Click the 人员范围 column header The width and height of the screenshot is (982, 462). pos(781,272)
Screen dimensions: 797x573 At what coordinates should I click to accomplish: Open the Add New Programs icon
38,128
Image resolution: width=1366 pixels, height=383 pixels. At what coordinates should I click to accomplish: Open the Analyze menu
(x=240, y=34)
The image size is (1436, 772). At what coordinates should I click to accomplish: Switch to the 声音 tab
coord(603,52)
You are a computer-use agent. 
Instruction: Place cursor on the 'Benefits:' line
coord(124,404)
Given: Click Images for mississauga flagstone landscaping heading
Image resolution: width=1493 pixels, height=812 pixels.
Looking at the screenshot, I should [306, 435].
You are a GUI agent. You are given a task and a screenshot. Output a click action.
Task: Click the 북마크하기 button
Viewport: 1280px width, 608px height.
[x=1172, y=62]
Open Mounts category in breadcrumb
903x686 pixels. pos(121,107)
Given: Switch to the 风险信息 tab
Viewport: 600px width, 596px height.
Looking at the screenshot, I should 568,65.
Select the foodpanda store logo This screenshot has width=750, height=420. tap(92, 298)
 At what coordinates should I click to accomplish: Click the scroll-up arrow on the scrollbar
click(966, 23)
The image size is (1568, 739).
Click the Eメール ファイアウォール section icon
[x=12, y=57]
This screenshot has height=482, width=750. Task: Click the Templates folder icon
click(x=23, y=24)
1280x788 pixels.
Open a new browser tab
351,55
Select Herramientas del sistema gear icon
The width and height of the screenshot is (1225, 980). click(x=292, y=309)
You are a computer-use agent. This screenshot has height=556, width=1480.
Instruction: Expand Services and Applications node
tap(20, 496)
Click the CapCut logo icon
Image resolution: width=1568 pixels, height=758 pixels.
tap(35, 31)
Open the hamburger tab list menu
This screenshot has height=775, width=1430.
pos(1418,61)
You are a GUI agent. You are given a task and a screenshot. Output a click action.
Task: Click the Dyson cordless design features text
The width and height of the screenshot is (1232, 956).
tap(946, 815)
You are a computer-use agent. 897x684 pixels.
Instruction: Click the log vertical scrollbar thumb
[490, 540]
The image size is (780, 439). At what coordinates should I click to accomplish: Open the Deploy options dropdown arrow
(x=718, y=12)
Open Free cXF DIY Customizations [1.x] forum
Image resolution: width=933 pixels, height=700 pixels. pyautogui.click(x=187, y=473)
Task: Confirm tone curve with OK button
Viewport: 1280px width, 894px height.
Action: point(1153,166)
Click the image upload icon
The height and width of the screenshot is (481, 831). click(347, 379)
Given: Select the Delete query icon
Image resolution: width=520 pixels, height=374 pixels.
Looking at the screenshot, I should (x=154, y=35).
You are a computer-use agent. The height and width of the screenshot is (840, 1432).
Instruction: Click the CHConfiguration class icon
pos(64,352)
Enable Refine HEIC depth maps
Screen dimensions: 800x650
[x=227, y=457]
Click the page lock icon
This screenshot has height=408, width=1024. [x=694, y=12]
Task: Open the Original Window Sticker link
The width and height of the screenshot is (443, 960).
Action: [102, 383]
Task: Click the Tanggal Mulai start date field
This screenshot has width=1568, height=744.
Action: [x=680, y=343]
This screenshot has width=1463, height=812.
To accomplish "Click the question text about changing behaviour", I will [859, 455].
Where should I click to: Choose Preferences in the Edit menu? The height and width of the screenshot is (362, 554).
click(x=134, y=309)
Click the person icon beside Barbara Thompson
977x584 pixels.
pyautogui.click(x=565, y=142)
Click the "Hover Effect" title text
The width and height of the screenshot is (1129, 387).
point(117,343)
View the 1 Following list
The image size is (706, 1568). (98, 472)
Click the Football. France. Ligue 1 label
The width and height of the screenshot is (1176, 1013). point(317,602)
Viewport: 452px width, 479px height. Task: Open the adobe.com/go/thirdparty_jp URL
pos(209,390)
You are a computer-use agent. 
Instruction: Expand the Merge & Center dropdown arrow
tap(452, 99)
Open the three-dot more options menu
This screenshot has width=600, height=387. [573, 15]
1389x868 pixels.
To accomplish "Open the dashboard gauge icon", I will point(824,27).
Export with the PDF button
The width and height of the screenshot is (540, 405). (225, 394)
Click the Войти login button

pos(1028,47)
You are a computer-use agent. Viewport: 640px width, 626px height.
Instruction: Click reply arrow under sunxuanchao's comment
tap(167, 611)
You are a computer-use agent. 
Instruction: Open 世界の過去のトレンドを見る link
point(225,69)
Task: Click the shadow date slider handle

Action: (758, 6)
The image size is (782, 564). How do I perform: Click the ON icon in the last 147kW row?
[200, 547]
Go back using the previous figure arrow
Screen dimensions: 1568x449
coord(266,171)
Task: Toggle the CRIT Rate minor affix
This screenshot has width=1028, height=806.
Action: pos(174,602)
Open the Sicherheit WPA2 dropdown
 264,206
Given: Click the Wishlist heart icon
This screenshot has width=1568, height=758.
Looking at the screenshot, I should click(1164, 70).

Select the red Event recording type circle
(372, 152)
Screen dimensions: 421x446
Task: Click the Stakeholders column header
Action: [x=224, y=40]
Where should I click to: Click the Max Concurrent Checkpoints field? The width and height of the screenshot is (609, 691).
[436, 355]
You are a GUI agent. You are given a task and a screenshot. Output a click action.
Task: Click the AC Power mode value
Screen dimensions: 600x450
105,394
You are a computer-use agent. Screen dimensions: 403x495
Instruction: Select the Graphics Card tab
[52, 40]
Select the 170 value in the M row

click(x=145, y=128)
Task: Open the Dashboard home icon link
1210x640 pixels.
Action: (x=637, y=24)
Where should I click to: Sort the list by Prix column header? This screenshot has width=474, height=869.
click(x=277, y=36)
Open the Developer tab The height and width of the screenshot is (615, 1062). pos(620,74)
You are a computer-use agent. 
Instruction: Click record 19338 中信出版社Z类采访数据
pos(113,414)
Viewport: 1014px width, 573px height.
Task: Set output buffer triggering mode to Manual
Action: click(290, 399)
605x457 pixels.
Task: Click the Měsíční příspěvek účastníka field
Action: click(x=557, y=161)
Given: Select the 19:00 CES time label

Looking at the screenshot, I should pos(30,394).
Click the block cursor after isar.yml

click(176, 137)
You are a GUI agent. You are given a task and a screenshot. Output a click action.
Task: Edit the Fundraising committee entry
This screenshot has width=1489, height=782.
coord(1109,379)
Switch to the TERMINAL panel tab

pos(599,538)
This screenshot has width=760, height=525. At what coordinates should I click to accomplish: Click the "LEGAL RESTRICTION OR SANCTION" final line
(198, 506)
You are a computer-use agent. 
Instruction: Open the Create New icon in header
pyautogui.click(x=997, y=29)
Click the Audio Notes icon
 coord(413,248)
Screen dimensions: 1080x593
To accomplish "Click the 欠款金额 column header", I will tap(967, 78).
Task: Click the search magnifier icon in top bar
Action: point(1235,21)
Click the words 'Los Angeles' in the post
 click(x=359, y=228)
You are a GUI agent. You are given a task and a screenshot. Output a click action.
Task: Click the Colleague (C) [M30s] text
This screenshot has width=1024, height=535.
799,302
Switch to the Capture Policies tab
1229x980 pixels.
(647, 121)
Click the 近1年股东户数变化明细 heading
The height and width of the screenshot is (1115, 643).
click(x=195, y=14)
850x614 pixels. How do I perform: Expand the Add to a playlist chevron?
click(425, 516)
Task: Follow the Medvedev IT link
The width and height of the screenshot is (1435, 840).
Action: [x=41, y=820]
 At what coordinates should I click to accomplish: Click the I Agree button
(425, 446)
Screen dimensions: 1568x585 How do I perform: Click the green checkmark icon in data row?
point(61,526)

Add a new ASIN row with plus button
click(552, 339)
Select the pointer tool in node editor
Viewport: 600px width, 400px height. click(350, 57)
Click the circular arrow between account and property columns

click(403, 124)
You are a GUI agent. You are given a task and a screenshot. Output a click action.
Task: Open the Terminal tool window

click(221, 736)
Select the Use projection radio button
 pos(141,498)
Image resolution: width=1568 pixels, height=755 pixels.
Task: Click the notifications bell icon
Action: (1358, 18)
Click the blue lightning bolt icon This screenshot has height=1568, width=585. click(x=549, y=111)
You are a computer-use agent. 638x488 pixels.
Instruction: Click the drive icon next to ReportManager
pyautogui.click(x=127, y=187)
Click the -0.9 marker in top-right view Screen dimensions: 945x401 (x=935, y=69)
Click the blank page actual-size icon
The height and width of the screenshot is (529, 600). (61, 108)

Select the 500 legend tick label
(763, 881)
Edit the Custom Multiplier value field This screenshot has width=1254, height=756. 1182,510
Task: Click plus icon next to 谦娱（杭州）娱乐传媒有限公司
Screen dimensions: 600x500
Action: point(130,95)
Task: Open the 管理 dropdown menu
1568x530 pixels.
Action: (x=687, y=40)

********

| Work order |
What you retype should run from the first line of the entries above through the line containing "Select the foodpanda", exactly and in full.

| Written answer |
Click the 人员范围 column header The width and height of the screenshot is (982, 462). pos(781,272)
Screen dimensions: 797x573 At what coordinates should I click to accomplish: Open the Add New Programs icon
38,128
Image resolution: width=1366 pixels, height=383 pixels. At what coordinates should I click to accomplish: Open the Analyze menu
(x=240, y=34)
The image size is (1436, 772). At what coordinates should I click to accomplish: Switch to the 声音 tab
coord(603,52)
You are a computer-use agent. 
Instruction: Place cursor on the 'Benefits:' line
coord(124,404)
Given: Click Images for mississauga flagstone landscaping heading
Image resolution: width=1493 pixels, height=812 pixels.
Looking at the screenshot, I should [306, 435].
You are a GUI agent. You are given a task and a screenshot. Output a click action.
Task: Click the 북마크하기 button
Viewport: 1280px width, 608px height.
[x=1172, y=62]
Open Mounts category in breadcrumb
903x686 pixels. pos(121,107)
Given: Switch to the 风险信息 tab
Viewport: 600px width, 596px height.
Looking at the screenshot, I should 568,65.
Select the foodpanda store logo This screenshot has width=750, height=420. tap(92, 298)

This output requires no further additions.